### Material to process
== == ==

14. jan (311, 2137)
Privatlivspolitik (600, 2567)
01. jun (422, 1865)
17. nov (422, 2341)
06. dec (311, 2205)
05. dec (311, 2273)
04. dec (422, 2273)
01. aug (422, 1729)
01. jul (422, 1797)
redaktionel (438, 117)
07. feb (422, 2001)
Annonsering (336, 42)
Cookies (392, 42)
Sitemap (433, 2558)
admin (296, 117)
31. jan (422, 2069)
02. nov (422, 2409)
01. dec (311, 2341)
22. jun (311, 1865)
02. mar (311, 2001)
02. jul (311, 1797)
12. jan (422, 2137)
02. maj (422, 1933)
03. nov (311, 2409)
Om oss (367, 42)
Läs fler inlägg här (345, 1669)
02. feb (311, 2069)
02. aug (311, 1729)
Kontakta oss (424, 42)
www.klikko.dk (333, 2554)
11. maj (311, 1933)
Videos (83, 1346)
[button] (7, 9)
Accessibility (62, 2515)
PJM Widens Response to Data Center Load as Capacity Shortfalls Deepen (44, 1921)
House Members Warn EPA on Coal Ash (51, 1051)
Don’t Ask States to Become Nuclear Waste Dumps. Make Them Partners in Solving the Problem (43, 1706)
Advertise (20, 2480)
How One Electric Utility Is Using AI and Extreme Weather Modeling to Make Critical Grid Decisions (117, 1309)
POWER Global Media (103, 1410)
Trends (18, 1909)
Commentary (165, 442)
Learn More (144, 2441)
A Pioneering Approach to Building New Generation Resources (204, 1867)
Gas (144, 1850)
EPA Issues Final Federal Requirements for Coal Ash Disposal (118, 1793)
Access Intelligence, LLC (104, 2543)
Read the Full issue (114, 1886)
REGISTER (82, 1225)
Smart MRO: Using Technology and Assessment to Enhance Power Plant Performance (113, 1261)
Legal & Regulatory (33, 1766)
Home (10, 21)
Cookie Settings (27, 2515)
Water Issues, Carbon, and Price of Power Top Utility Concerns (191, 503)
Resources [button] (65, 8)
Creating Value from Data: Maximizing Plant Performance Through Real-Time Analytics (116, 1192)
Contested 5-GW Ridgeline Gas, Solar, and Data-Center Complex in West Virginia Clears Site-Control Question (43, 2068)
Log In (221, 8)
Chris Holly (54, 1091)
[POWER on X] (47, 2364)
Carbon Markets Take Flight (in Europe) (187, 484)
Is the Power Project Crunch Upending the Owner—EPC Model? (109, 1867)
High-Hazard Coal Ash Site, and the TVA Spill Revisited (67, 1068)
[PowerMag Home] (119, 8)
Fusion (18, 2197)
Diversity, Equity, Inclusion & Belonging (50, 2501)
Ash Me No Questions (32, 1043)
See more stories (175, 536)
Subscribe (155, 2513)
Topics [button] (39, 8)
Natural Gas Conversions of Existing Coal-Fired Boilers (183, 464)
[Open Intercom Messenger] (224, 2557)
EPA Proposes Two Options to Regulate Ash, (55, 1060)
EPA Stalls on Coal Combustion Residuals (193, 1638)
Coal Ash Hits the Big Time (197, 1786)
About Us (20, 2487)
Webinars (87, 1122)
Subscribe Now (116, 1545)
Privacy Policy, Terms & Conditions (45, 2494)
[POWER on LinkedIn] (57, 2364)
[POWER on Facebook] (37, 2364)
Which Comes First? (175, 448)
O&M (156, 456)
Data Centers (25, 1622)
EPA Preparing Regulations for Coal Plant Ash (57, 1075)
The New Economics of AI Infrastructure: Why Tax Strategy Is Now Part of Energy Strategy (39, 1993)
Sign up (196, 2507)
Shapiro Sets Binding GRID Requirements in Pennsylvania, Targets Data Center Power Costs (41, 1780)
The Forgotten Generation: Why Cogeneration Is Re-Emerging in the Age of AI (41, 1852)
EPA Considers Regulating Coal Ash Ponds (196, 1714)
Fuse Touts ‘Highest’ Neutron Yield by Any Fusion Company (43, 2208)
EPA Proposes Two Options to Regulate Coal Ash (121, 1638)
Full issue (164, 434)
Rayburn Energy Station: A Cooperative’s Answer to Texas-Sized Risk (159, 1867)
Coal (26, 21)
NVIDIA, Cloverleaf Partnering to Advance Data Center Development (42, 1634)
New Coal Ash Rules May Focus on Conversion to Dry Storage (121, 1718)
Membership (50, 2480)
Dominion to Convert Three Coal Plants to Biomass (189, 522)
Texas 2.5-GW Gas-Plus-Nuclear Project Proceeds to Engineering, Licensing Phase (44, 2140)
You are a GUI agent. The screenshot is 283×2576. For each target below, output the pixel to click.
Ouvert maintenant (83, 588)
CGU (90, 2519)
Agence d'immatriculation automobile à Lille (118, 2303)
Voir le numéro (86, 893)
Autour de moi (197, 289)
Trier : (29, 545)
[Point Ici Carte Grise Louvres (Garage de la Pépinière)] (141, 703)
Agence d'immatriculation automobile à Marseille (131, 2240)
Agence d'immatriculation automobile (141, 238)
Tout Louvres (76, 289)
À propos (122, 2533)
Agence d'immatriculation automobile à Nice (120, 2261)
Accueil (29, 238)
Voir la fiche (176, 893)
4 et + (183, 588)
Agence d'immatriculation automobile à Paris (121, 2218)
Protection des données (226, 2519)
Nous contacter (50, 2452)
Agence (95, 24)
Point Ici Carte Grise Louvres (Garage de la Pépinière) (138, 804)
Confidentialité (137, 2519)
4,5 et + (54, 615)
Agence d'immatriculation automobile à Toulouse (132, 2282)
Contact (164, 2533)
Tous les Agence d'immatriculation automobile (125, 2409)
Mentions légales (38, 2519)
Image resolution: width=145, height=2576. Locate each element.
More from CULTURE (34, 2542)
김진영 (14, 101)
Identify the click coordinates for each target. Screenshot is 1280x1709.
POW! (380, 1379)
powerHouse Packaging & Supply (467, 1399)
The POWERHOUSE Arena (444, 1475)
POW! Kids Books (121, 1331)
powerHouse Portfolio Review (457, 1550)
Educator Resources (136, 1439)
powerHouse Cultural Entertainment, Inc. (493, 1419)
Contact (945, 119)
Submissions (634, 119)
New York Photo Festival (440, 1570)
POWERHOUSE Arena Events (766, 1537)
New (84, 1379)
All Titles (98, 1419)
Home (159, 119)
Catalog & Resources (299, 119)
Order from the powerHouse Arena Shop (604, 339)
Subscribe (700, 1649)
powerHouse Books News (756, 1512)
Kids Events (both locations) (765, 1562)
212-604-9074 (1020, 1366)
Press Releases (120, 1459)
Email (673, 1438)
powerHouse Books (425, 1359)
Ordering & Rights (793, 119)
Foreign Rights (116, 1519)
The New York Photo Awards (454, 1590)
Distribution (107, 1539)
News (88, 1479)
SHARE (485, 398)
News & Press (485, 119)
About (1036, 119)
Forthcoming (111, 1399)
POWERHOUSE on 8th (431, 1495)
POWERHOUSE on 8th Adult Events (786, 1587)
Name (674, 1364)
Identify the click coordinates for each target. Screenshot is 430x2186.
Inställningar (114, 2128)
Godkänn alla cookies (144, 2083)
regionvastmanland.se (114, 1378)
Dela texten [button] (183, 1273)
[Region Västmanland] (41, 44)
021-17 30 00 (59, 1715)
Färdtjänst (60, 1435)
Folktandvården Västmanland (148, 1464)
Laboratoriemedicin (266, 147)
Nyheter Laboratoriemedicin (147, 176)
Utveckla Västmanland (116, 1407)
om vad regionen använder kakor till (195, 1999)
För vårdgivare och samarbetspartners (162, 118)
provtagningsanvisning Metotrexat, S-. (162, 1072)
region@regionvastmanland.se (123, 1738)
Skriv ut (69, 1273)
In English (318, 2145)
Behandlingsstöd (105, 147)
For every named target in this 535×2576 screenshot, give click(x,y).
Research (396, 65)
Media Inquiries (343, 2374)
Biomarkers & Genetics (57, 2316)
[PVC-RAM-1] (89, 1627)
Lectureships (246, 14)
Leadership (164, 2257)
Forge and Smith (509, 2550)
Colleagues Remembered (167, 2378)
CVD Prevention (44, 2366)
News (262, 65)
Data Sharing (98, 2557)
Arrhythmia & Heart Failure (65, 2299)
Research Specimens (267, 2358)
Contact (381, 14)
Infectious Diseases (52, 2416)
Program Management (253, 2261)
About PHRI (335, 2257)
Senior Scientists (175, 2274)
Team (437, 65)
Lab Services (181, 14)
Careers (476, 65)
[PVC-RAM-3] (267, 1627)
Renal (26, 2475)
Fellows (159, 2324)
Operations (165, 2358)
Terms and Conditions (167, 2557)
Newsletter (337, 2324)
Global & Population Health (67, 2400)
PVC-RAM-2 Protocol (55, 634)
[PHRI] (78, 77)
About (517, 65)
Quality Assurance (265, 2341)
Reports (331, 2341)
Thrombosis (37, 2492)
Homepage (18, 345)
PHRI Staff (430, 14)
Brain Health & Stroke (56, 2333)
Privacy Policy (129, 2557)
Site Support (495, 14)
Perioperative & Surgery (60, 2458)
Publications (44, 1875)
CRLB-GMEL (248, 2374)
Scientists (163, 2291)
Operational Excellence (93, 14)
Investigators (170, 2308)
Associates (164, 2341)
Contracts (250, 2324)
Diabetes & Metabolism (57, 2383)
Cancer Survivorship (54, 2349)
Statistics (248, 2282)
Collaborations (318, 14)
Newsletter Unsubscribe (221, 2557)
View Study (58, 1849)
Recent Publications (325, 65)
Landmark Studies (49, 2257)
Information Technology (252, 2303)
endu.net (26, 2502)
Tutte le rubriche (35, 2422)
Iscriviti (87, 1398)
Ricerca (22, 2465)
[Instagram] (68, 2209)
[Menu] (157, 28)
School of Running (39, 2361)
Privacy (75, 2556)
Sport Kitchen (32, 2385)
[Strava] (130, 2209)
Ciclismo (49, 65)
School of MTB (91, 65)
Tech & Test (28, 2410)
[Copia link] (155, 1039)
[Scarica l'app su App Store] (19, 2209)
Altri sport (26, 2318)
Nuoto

== == ==

### Brief
In the listing above, find the line with "[POWER on X] (47, 2364)" and the line with "Which Comes First? (175, 448)"; output exactly those lines and all lines between them.

### Task solution
[POWER on X] (47, 2364)
Carbon Markets Take Flight (in Europe) (187, 484)
Is the Power Project Crunch Upending the Owner—EPC Model? (109, 1867)
High-Hazard Coal Ash Site, and the TVA Spill Revisited (67, 1068)
[PowerMag Home] (119, 8)
Fusion (18, 2197)
Diversity, Equity, Inclusion & Belonging (50, 2501)
Ash Me No Questions (32, 1043)
See more stories (175, 536)
Subscribe (155, 2513)
Topics [button] (39, 8)
Natural Gas Conversions of Existing Coal-Fired Boilers (183, 464)
[Open Intercom Messenger] (224, 2557)
EPA Proposes Two Options to Regulate Ash, (55, 1060)
EPA Stalls on Coal Combustion Residuals (193, 1638)
Coal Ash Hits the Big Time (197, 1786)
About Us (20, 2487)
Webinars (87, 1122)
Subscribe Now (116, 1545)
Privacy Policy, Terms & Conditions (45, 2494)
[POWER on LinkedIn] (57, 2364)
[POWER on Facebook] (37, 2364)
Which Comes First? (175, 448)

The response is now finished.